Mike the Mad Biologist

There are two excellent papers in the August edition of Emerging Infectious Diseases (open access) about influenza that suggest alternative (or parallel) ways of dealing with an influenza pandemic (note: by “alternative”, I don’t mean woo). The standard response that is typically discussed is an influenza vaccine–and I’ve mentioned before how important it is to increase our influenza vaccination surge capacity (not only is it good for dealing with a pandemic, but could serve as a source of vaccine production against the annual epidemic).

There’s a problem with this strategy.

We can’t be certain what the type of influenza that will lead to an epidemic will be. In other words, we’re playing catch-up with a very short clock. After we identify an epidemic strain, it will take at weeks, if not several months, to begin vaccine production. Even if the U.S. were to hoard its vaccine supplies, it would take months to cover a significant fraction of the population.

However, there is something that we do know will happen if there is an epidemic: many, if not most, influenza patients will die, not from the virus itself, but from the secondary bacterial infection–and most of these infections will be caused by Streptococcus pneumoniae for which there is a highly effective vaccine, even against serotypes not included in the vaccine.
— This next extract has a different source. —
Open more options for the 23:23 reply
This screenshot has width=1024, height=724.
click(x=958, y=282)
So that’s the punchline, now to the papers. I’ll focus on the Brundage and Shanks paper, which is a historical review of the 1918-1919 pandemic. The authors note:

The findings of sharply different clinical courses and outcomes in subgroups of infected persons of similar ages, sociocultural circumstances, and prior health states belie the importance of host immune intensity and cardiac stroke volume as the definitive determinants of clinical outcomes after infection. Undoubtedly, factors other than the inherent virulence of the virus or the robustness of the host’s immune response affected the clinical expressions of influenza infections. In his classic review, E.O. Jordan concluded that “one of the chief reasons for the great variation in case-fatality in different groups is undoubtedly the nature and relative abundance of secondary invaders … The excessively high mortality in certain army camps, on certain transports and in particular hospitals or barracks seems most readily explicable in this way”
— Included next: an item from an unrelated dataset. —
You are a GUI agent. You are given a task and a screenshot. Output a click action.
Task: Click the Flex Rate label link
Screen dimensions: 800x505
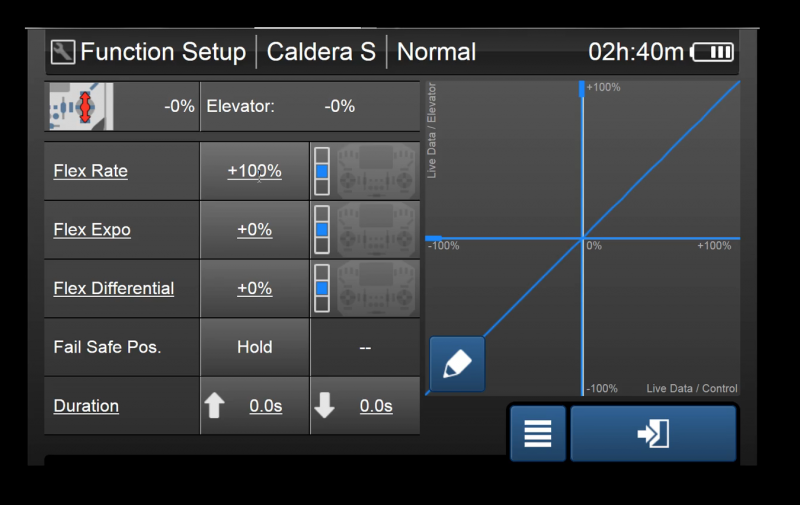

What’s interesting (in a kind of horrific way) is the mechanism by which the 1918 strain led to bacterial infection; this is from a review published in 1927 (italics mine):

“(1) The influenza virus weakens the resistant power of the pulmonary tissues so that various bacteria are able to play the role of secondary invaders; (2) the precise nature of the secondary–and tertiary–invaders is largely a matter of accident, dependent on the occurrence of particular bacteria in the respiratory tract of persons at the time of infection, and in the case of group outbreaks, on their occurrence in contacts; (3) the character of the resulting pneumonia, clinical and pathologic, is largely determined by the nature of the secondary invaders, whether Pfeiffer bacillus, streptococcus, pneumococcus, or other organisms; (4) there seems little doubt that the influenza virus, besides depressing the general pulmonary resistance, also acts directly on the pulmonary tissues, causing capillary necrosis, edema, and hemorrhage; (5) it seems to be true, therefore, that the fatal outcome of influenza pneumonia is determined partly by the degree to which the influenza virus depresses local and general pulmonary resistance, and partly by the virulence and nature of the bacteria which invade the tissues in the wake of the specific virus.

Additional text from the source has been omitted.